*** Dataset entries ***

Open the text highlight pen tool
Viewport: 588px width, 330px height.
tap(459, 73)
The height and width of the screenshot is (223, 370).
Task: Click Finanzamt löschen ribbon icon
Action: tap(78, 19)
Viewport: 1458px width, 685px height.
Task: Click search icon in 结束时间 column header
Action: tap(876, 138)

*** End of Dataset entries ***

▶ _Exercise brief_
Nothing in the records may change; output all of them exactly.

▶ _Task answer_
Open the text highlight pen tool
Viewport: 588px width, 330px height.
tap(459, 73)
The height and width of the screenshot is (223, 370).
Task: Click Finanzamt löschen ribbon icon
Action: tap(78, 19)
Viewport: 1458px width, 685px height.
Task: Click search icon in 结束时间 column header
Action: tap(876, 138)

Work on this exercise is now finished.